Last Friday, I joined my good friends and bloggers at one of the best-attended press screenings of the 2006 New York Film Festival, David Lynch’s hotly anticipated Inland Empire. I had read a little bit about the project and its reception at Venice, but it was last Sunday’s press screening which set the tone; To quote the ol’ Hüsker Dü song, “Love and hate were in the air/ like pollen from a flower,” and most interestingly, both reactions were usually harbored in a single person. This was a film that was not only dividing audiences, it was fostering schizophrenic reactions from individuals. Finally having seen the film myself, it’s not hard to understand why; One of the most challenging films of this or any year, Inland Empire somehow strikes a deep and logical chord while simultaneously disorienting its characters and audience within its swirling narrative.
Before going too far into the film itself, a little bit of recent analysis might come in handy. In three of his four most recent films (the exception being the lyrical and antithetical The Straight Story), Lynch seems to be dealing with the idea of Hollywood and the process of making films by making films about the process (particularly the interior process) of making films; Lost Highway, Mulholland Drive and now Inland Empire all seem to me to be extensions of Lynch’s own interior universe, where ideas, consciousness (both self and global) and narrative impulses combine in exploration of the complicated creative relationships that abound when bringing a film to life. Lynch describes it as a ‘magical’ process, and his films reflect that philosophy by utilizing narrative tricks, misdirection, sleight of hand and visual magic to tell already complicated and unconventional stories. Whereas I think Slavoj Zizek had it right in The Pervert’s Guide To Cinema when discussing the role of The Mystery Man (played by Robert Blake) in Lost Highway as being an extension of the Director’s role in creating, manipulating and capturing a filmed story, and while Mulholland Drive is clearly about the death of the dream of old Hollywood glamour, Inland Empire seems precisely focused on the relationship between the anxiety of inner life and the burden of film history. Together, all three films utilize similar tactics to achieve a very real and very personal idea about creation; ‘Real’ characters are doubled with their ‘ideal’ or ‘fantasy’ doppelgangers, stories live in the space between the character’s fantasy or imagined life, the filmic unreality of those stories are folded within the movie itself, and the top-level filmic reality (or the movie, on all of its levels, that we as the audience experience as whole, that is, Inland Empire itself) is a vessel for conveying the relationships between the layers of story beneath.

● **DATA PROVIDED**:
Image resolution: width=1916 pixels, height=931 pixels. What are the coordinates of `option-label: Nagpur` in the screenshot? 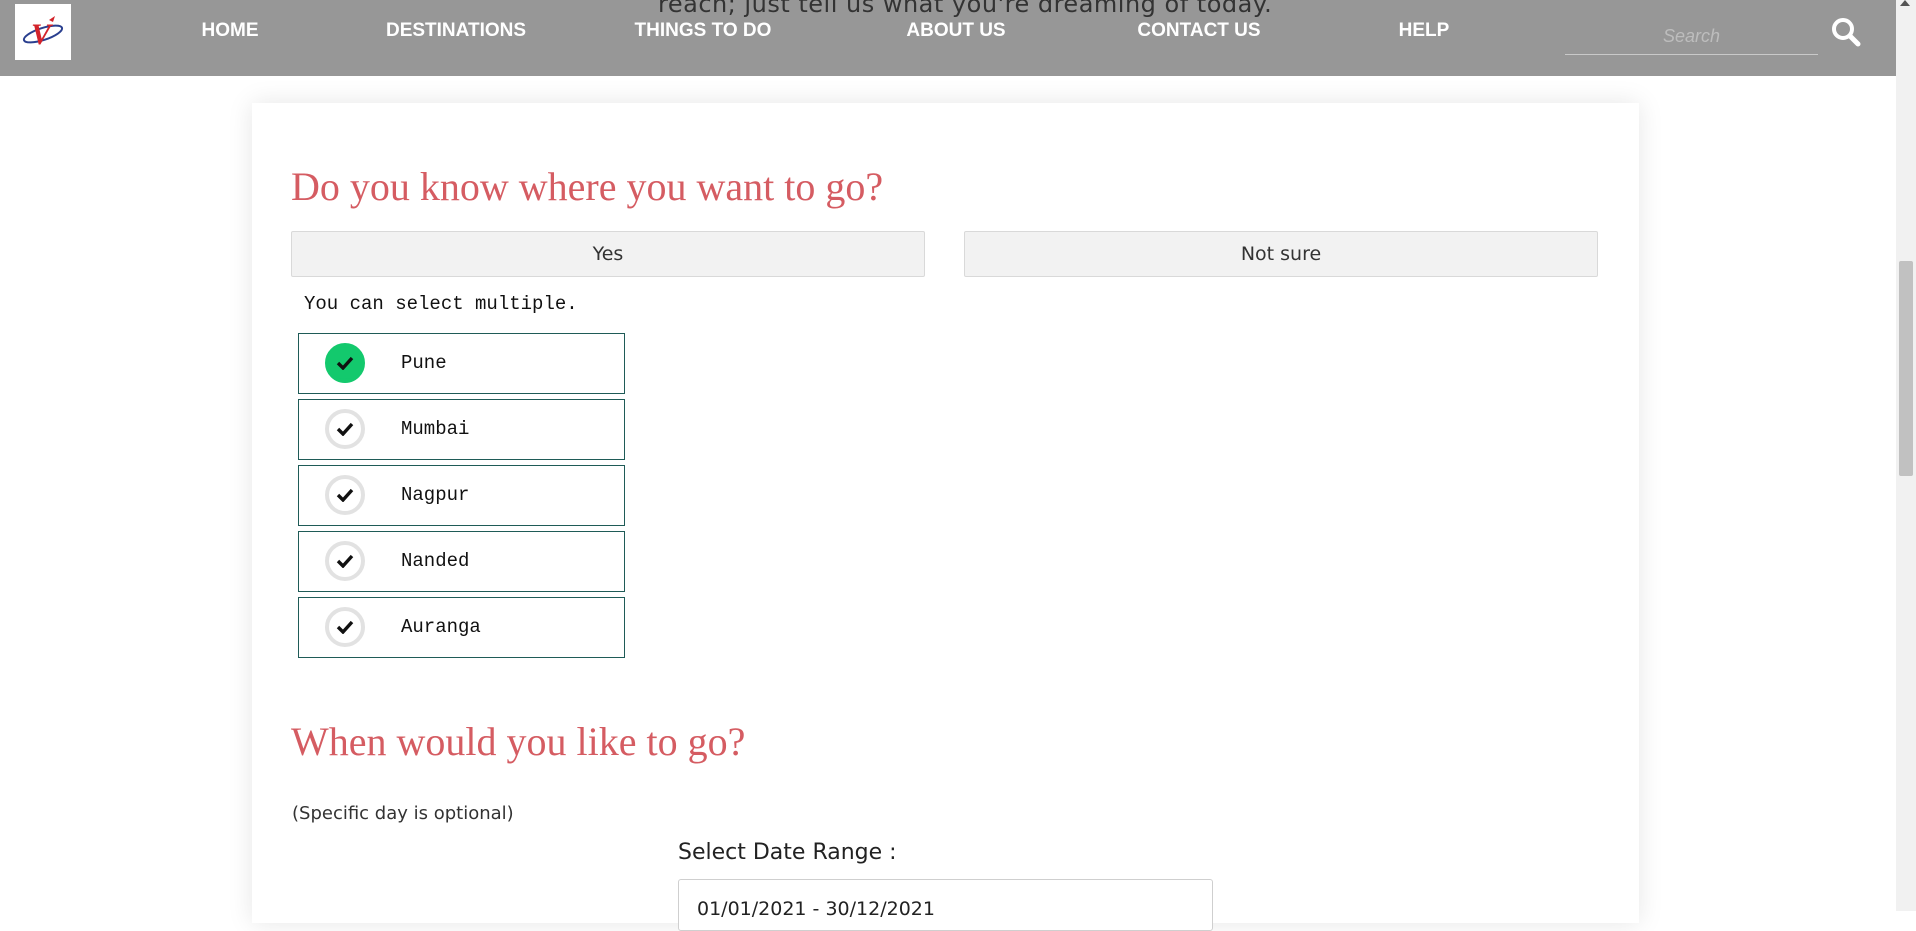 It's located at (436, 495).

● **WHAT YOU SHOULD DO**:
For each statement about the Inland Empire review, answer yes or no according to the text, and quote the words that decide it: (a) The writer attended the film's press screening on a Friday. (b) The Straight Story is one of the Lynch films the writer sees as being about the process of making films. (c) Robert Blake played The Mystery Man in Lost Highway. The lines come from a separate source unrelated to the text.

● **EXERCISE ANSWER**:
(a) Yes: "Last Friday, I joined my good friends and bloggers at one of the best-attended press screenings"
(b) No: "the exception being the lyrical and antithetical The Straight Story"
(c) Yes: "The Mystery Man (played by Robert Blake) in Lost Highway"